Recherche en cours
L’objectif principal de cette recherche est de comprendre comment se passe une procédure pénale pour des victimes (mineures au moment des faits) de violences sexuelles intrafamiliales, comment les victimes la vivent-elles et quels effets cette procédure produit-elle pendant son déroulement et après sa conclusion. L’objectif secondaire est de faire éventuellement des propositions relatives à l’accompagnement des victimes durant la procédure pénale.
Présentation de la recherche
Le parcours judiciaire est une épreuve difficile pour les victimes. La longueur des enquêtes, la multiplication des interlocuteurs et la complexité des procédures peut renforcer l’état d’insécurité et la confusion dans laquelle elles se trouvent. De nombreuses victimes de violences sexuelles intrafamiliales, pour lesquelles une procédure pénale a été ouverte, ont vu celle-ci s’arrêter, soit dès le départ du fait d’un classement sans suite décidé par le parquet, faute de preuves ; soit un peu plus tard, à la suite d’un non-lieu prononcé par le juge d’instruction. Quel impact le classement sans suite ou le non-lieu ont-ils sur leur sentiment de reconnaissance ? Peut-on repérer au cours de ce long parcours des facteurs de protection ou des personnes ressources susceptibles de les soutenir durant ce parcours ? Comment ces personnes sont-elles accompagnées tout au long du processus judicaire ? Que rapportent elles, in fine, de cette expérience et quel regard posent-elles sur ce qu’elles ont traversées ?
La représentation la plus courante consiste à voir dans le procès et la condamnation de l’auteur des violences sexuelles intrafamiliales un avantage voire une nécessité pour la victime, pour pouvoir avancer dans le processus de « réparation » ou de reconstruction. Or, pour les victimes d’inceste, souvent soumises à la loi du silence, la libération de la parole se fait brutalement et peut constituer une épreuve supplémentaire à laquelle elles doivent s’adapter. Dans les contextes d’emprise, parler peut-être vécu comme un danger majeur qu’il faut éviter à tout prix. Dès lors, un questionnement se pose : la révélation des violences sexuelles dans le cadre d’une procédure judicaire fait-elle résilience « par nature » ou des conditions sont-elles indispensables pour éviter de fragiliser l’état bio-psycho-social des victimes ?
C’est pour répondre à toutes ces questions que cette étude ambitieuse est modélisée.
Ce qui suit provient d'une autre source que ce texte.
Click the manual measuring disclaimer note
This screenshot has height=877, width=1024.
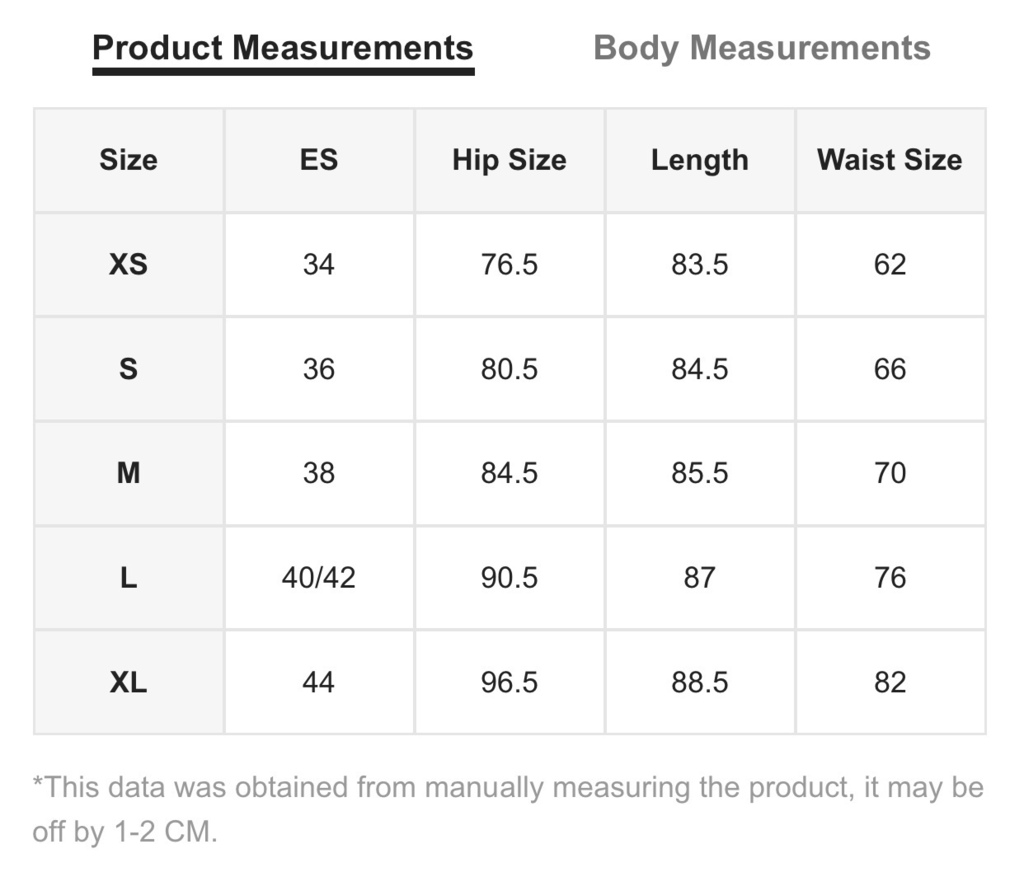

Il s’agit d’une recherche pluridisciplinaire (droit, sociologie, psychologie de la santé et du développement ») qui comporte deux étapes de travail dont les objectifs sont les suivants :
- Un premier segment de la recherche : Etude des parcours judiciaires des dossiers (n=170)
Ce premier segment de la recherche doit permettre de décrire les parcours judiciaires au pénal/civil d’un groupe de mineurs victimes d’infractions incestueuses à partir de l’analyse de dossiers :
- L’étude des dossiers doit permettre de comprendre et décrire les différentes étapes du parcours judiciaires des victimes.
- La constitution d’une grille standardisée doit permettre de recueillir l’ensemble des données et d’en extraire une typologie de ces parcours.
- Cette dernière étape doit aussi permettre d’observer les singularités, les différences en lien avec ces typologies (modalités d’accompagnement, délais des procédures …).
- Un second segment de la recherche : Exploration psychologique (n=40)
Ce second segment de la recherche doit permettre d’appréhender l’impact de la procédure sur les victimes en termes de discours rapporté et de santé bio socio psychologique :
- Un entretien semi-directif doit permettre de recueillir les matériaux de leur expérience vécue (parcours, histoire familiale, ressentis, mots prononcés…)
- Un questionnaire leur sera administré afin d’évaluer leur état de santé somatique générale dans l’objectif de mesurer les éventuels impacts durables du traumatisme.
- Un questionnaire d’attachement doit permettre d’étudier leur MIO (Modèle Interne Opérant). D’après la littérature scientifique, ces MIO sont déterminants pour l’exploration des mécanismes de résilience.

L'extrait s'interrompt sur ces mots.